This Gentleman accuses me of not having done the very thing that I have done, and which, he says, if I had done, he should not have accused me.
Mr. Adam, in his speech, (see the Morning Chronicle of May 26,) says,
"That he had well considered the subject of Constitutional Publications, and was by no means ready to say (but the contrary) that books of science upon government though recommending a doctrine or system different from the form of our constitution (meaning that of England) were fit objects of prosecution; that if he did, he must condemn Harrington for his Oceana, Sir Thomas More for his Eutopia, and Hume for his Idea of a perfect Commonwealth. But (continued Mr. Adam) the publication of Mr.
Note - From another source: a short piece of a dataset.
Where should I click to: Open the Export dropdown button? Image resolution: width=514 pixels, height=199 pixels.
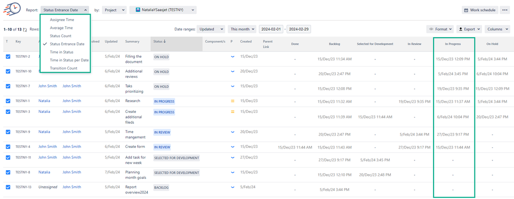[x=469, y=29]
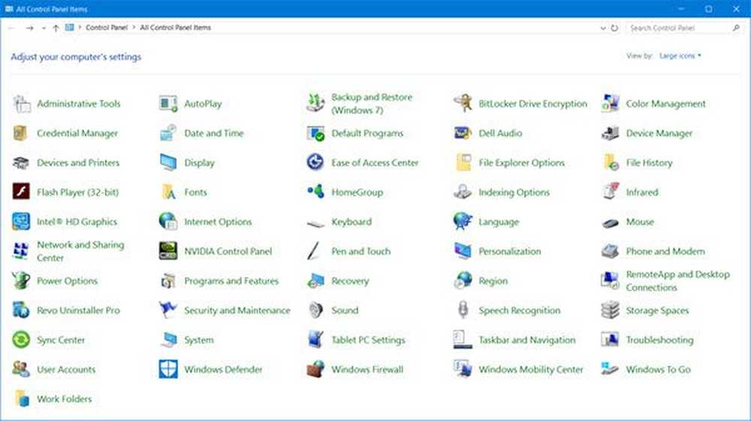Click the NVIDIA Control Panel icon

click(x=168, y=251)
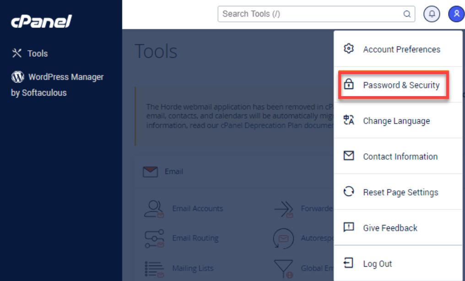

Paine was very different; for it reviled what was most sacred in the constitution, destroyed every principle of subordination, and established nothing in their room."
I readily perceive that Mr. Adam has not read the Second Part of Rights of Man, and I am put under the necessity, either of submitting to an erroneous charge, or of justifying myself against it; and certainly shall prefer the latter.—If, then, I shall prove to Mr. Adam, that in my reasoning upon systems of government, in the Second Part of Rights of Man, I have shown as clearly, I think, as words can convey ideas, a certain system of government, and that not existing in theory only, but already in full and established practice, and systematically and practically free from all the vices and defects of the English government, and capable of producing more happiness to the people, and that also with an eightieth part of the taxes, which the present English system of government consumes; I hope he will do me the justice, when he next goes to the House, to get up and confess he had been mistaken in saying, that I had established nothing, and that I had destroyed every principle of subordination. Having thus opened the case, I now come to the point.
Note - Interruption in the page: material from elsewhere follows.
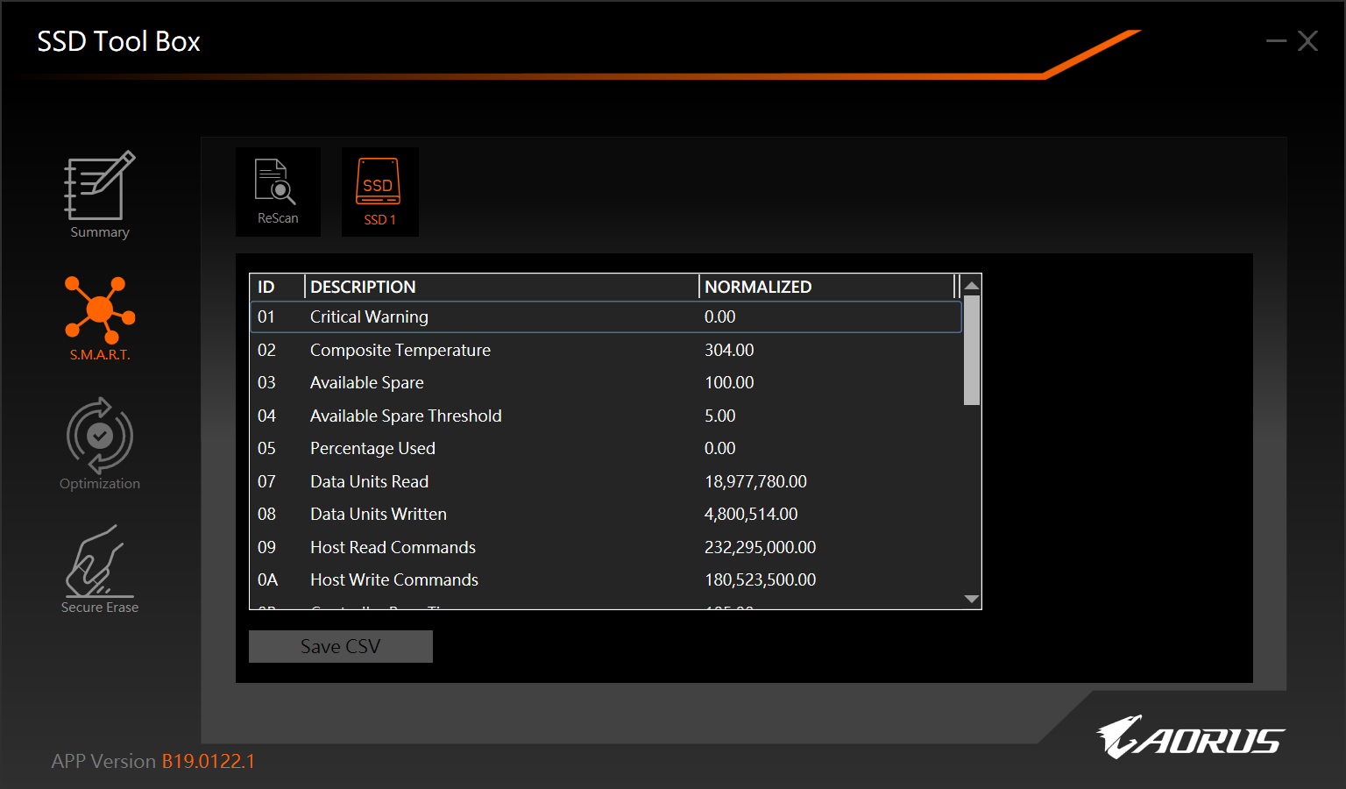Click the ReScan magnifier document icon
This screenshot has height=789, width=1346.
point(277,182)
In the Second Part of the Rights of Man, I have distinguished government into two classes or systems: the one the hereditary system, the other the representative system.
In the First Part of Rights of Man, I have endeavoured to shew, and I challenge any man to refute it, that there does not exist a right to establish hereditary government; or, in other words, hereditary governors; because hereditary government always means a government yet to come, and the case always is, that the people who are to live afterwards, have always the same right to choose a government for themselves, as the people had who lived before them.
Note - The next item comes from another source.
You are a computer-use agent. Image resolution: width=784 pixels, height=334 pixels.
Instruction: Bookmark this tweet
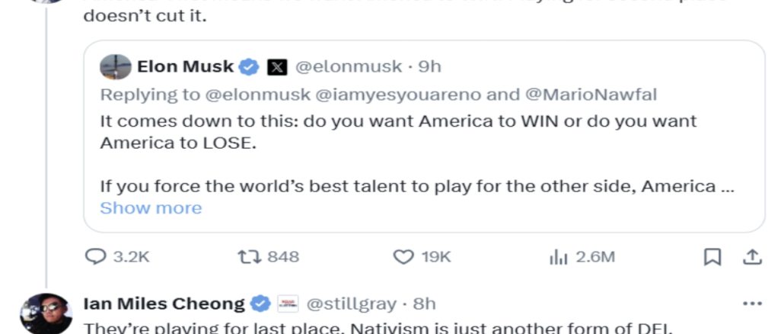(712, 258)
In the Second Part of Rights of Man, I have not repeated those arguments, because they are irrefutable; but have confined myself to shew the defects of what is called hereditary government, or hereditary succession, that it must, from the nature of it, throw government into the hands of men totally unworthy of it, from want of principle, or unfitted for it from want of capacity.—James the IId. is recorded as an instance of the first of these cases; and instances are to be found almost all over Europe to prove the truth of the latter.
To shew the absurdity of the Hereditary System still more strongly, I will now put the following case:—Take any fifty men promiscuously, and it will be very extraordinary, if, out of that number, one man should be found, whose principles and talents taken together (for some might have principles, and others might have talents) would render him a person truly fitted to fill any very extraordinary office of National Trust. If then such a fitness of character could not be expected to be found in more than one person out of fifty, it would happen but once in a thousand years to the eldest son of any one family, admitting each, on an average, to hold the office twenty years. Mr. Adam talks of something in the Constitution which he calls most sacred; but I hope he does not mean hereditary succession, a thing which appears to me a violation of every order of nature, and of common sense.
When I look into history and see the multitudes of men, otherwise virtuous, who have died, and their families been ruined, in the defence of knaves and fools, and which they would not have done, had they reasoned at all upon the system; I do not know a greater good that an individual can render to mankind, than to endeavour to break the chains of political superstition. Those chains are now dissolving fast, and proclamations and persecutions will serve but to hasten that dissolution.
Having thus spoken of the Hereditary System as a bad System, and subject to every possible defect, I now come to the Representative System, and this Mr. Adam will find stated in the Second Part of Rights of Man, not only as the best, but as the only Theory of Government under which the liberties of the people can be permanently secure.